Given text:
Catherinae Tekakwitha Virginis 1690

Kateri Tekakwitha, Mohawk Women, Auriesville, New York

Catherinae Tekakwitha Virginis 1690
Un des plus vieux portraits de sainte Kateri Tekakwitha peint par l’abbé Claude Chauchetière vers 1696

This Indian girl has been called, the Indian saint. She was born in 1656 at Candaouga, a Mohawk Village located on the south bank of the Mohawk River near where Auriesville now stands. Later she moved with her parents to Caughnawaga, a village of the Turtle Clan, located on the north side of the Mohawk River. Through the influence of three Jesuit priests, who visited her father, she learned of the Christian religion. On Easter Sunday, 1675, she was Baptized by Father LamberviIle. As a young woman she was skilled in doing work as Indian girls were accustomed to do at that period. She was good at moosehair and porcupine quill embroidery. She often made wampum belts used by the Mohawks in their ceremonies. She could sew well and her ribbon and bark sashes were well known. Though she was very frail it is said that she was very ambitious and a good worker. She was likewise very virtuous and led an absolutely pure life. Against her father’s will, this Indian girl was smuggled from her home by a Christian Mohawk named Ogenratatarihen. She was taken to Quebec to a Mohawk settlement near Montreal. She took a vow of chastity and thus became the first Indian nun among her people. She died April 17, 1650, and was buried south of the Lachine Rapids of the St. Lawrence River. Her entire life was one of purity and her remains in the Caughnawaga Church are said to have worked cures for those who believed in her. Both near the place of her birth along the Mohawk River and of her death along the St Lawrence River contain a monument erected to her memory.

Passing many an ancient Mohawk Village site the young warriors continued up the Great Central trail of the Iroquois and soon arrived at the City of Utica. Traveling to the southern end of the city they soon arrived at the Forest Hill Cemetery. There in a well kept plot they saw the sacred Oneida Tribal Stone.

Supplied information:
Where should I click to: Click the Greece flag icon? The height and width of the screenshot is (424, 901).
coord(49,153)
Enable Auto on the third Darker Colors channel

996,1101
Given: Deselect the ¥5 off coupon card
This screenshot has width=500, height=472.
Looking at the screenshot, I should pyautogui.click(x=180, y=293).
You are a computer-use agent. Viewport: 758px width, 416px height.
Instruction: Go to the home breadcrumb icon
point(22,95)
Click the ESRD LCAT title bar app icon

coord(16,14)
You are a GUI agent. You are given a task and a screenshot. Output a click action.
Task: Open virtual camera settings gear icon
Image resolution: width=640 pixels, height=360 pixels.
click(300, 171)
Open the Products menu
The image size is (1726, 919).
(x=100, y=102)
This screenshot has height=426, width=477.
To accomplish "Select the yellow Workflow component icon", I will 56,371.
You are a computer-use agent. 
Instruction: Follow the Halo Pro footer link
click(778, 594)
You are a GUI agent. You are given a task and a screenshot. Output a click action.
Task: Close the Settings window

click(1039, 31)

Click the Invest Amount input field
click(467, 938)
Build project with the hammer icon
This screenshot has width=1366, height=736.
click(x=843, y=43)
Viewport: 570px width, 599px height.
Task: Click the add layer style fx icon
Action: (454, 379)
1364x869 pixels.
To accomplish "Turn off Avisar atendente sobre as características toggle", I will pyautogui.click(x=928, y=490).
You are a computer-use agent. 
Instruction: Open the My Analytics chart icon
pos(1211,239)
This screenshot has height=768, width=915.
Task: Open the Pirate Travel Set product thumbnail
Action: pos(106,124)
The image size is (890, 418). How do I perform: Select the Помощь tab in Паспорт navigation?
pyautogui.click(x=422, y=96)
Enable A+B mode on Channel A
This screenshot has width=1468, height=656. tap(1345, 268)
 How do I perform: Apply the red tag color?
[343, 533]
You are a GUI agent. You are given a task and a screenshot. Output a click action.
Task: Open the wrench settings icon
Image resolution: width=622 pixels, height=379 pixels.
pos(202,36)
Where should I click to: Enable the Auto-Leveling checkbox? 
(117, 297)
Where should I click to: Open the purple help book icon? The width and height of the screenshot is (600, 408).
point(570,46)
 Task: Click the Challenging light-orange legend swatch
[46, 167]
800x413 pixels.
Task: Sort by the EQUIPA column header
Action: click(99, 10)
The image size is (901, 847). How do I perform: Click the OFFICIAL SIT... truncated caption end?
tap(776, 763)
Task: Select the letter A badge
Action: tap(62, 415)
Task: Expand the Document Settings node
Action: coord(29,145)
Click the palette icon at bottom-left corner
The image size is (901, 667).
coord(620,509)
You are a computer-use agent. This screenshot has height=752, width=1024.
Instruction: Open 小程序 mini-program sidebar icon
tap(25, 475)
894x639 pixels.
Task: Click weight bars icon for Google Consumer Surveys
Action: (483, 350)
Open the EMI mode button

Exercise requirements:
- A) Answer these questions from the given text:
(i) In which Mohawk village was the girl born?
(ii) On what day and in what year was she baptized?
(iii) What did the young warriors see in a plot at the Forest Hill Cemetery?
- B) Write out the passage of the given text from "Passing many an" up to and including "Oneida Tribal Stone.", copying it without any change.

Answers to this exercise:
- A)
(i) Candaouga
(ii) Easter Sunday, 1675
(iii) The sacred Oneida Tribal Stone

- B)
Passing many an ancient Mohawk Village site the young warriors continued up the Great Central trail of the Iroquois and soon arrived at the City of Utica. Traveling to the southern end of the city they soon arrived at the Forest Hill Cemetery. There in a well kept plot they saw the sacred Oneida Tribal Stone.